The Catholic Primate of Ireland, Cardinal Seán Brady represented the  Irish Bishops' Conference, while Bishop of Meath Dr Michael Smith headed a delegation of 1,400 people from his diocese.  

The pope urged the pilgrims to remain hopeful in the face of evil and hardship.

"The power of love is stronger than the evil which threatens us," Benedict said.

The pope is making a three-day pilgrimage to the sanctuary, which is visited each year by 6 million pilgrims. Many believe miracles can be delivered by Bernadette Soubirous - the 14-year-old daughter of peasants who in 1858 told local clergy she had seen the Virgin Mary appear to her at the Massabielle riverside grotto.

"For 150 years, pilgrims have never ceased to come to the grotto of Massabielle to hear the message of conversion and hope which is addressed to them. And we have done the same," Benedict said, reading his homily from a platform.

The Catholic church's liturgy on September14th is focused on the symbol of the cross.

Benedict told the crowd that the cross initiates the faithful into the mysteries of Christian faith, including that "there is a love in this world that is stronger than death, stronger than our weaknesses and sins."

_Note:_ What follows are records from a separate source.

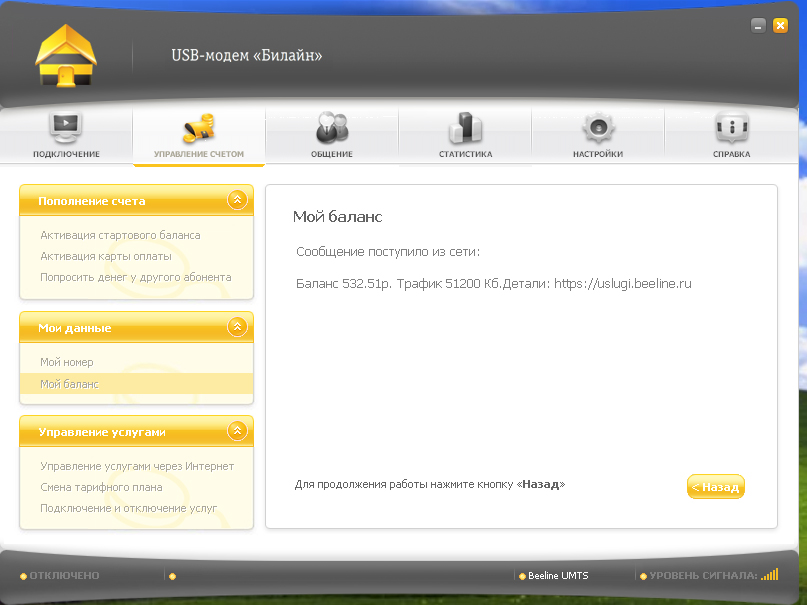Viewport: 807px width, 605px height.
Task: Collapse the Управление услугами panel
Action: 237,431
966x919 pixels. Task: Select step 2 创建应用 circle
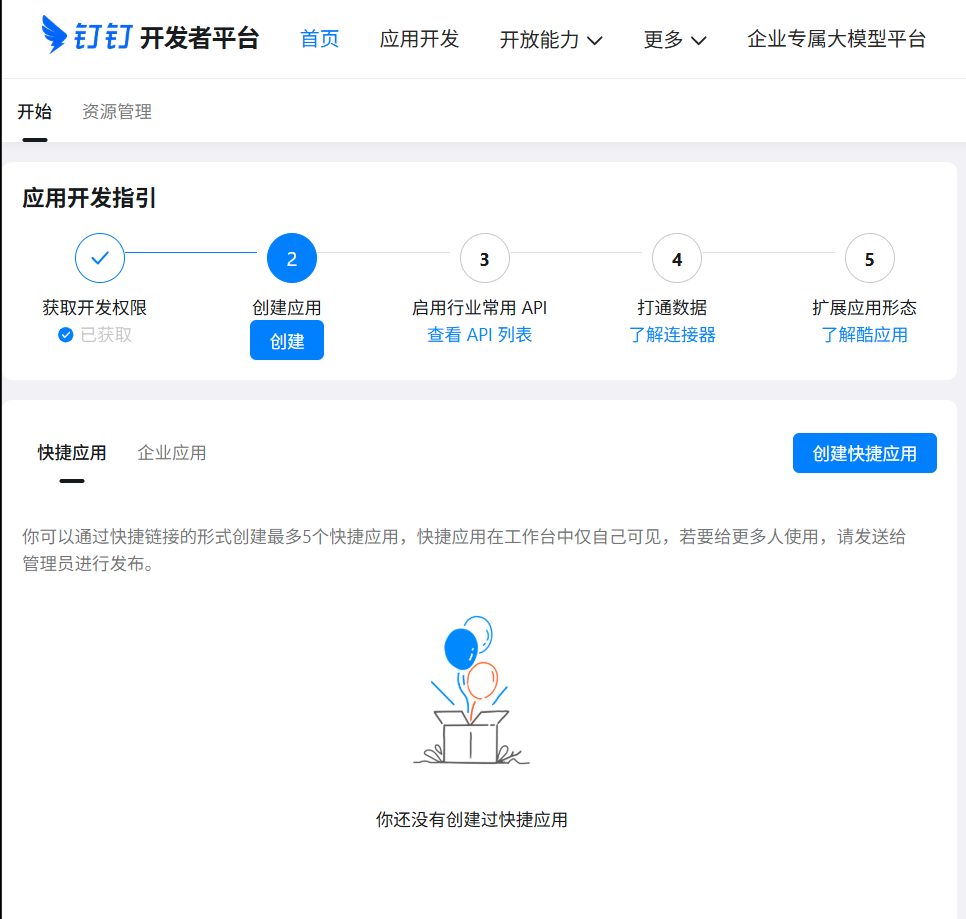[x=291, y=258]
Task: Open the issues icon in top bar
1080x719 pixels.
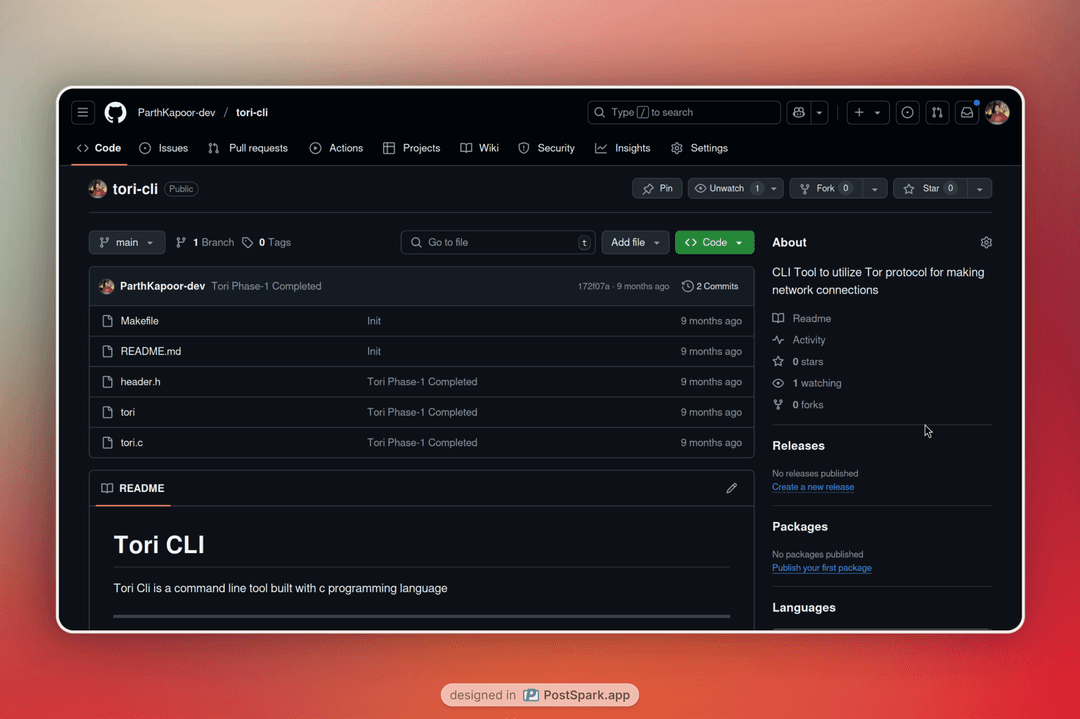Action: click(907, 113)
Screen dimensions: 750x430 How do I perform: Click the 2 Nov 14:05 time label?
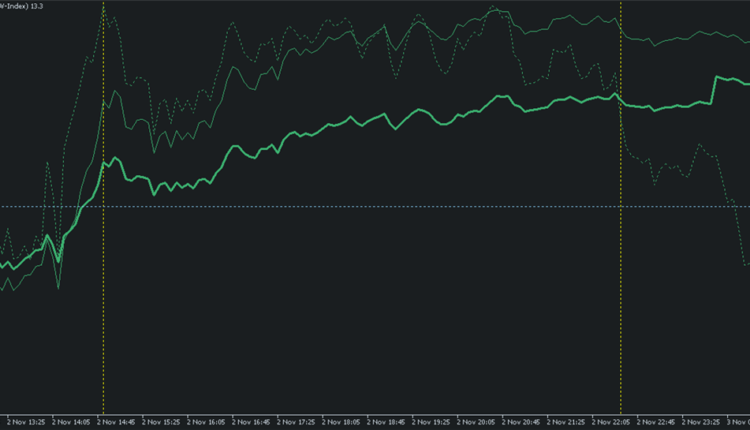70,422
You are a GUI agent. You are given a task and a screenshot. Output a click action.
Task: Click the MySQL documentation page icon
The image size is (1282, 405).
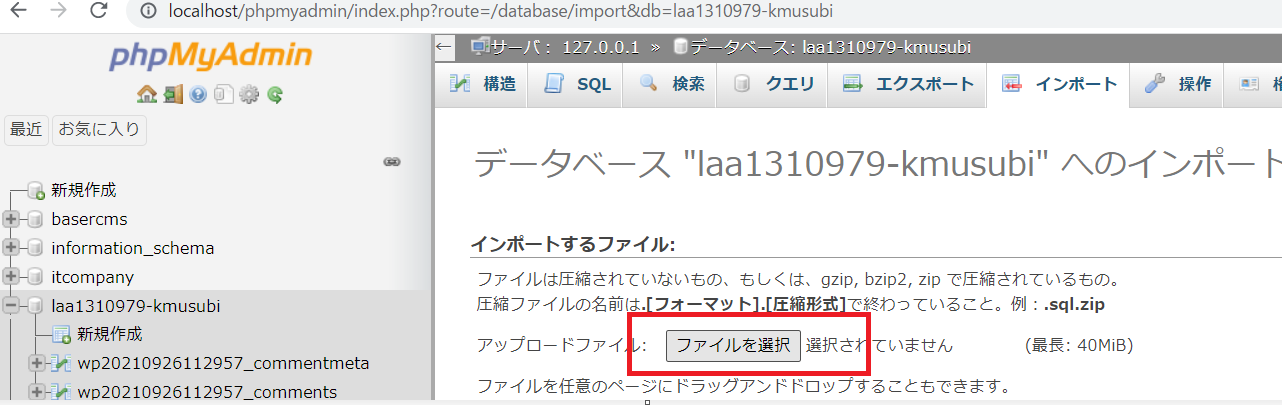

Jesus in his death by crucifixion "took upon himself the weight of all the sufferings and injustices of our humanity," the pope said. "He bore the humiliation and the discrimination, the torture suffered in many parts of the world by so many of our brothers and sisters for the love of Christ."

The 81-year-old pontiff said the faithful should live their lives in "invincible hope, refusing to believe those who claim that we are trapped in the fatal power of our destiny."

Benedict spent last night at a hermitage, after praying at the Lourdes grotto where a spring of water broke through the ground during the months Bernadette saw the apparitions of Mary.

The pope drank some of the water in the grotto. But he had said on Friday he was not coming to seek miracles at Lourdes, which he has likened to a citadel of hope.

Countless believers in the water's healing power come to Lourdes to drink or bathe in it, and bring home flasks and plastic containers of the spring's water.